---------- Entries supplied ----------

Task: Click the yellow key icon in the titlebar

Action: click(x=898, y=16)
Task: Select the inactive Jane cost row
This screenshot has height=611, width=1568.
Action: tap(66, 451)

----------

• [Work required]
Give back all the records above exactly as they were written.

• [Result below]
Task: Click the yellow key icon in the titlebar

Action: click(x=898, y=16)
Task: Select the inactive Jane cost row
This screenshot has height=611, width=1568.
Action: tap(66, 451)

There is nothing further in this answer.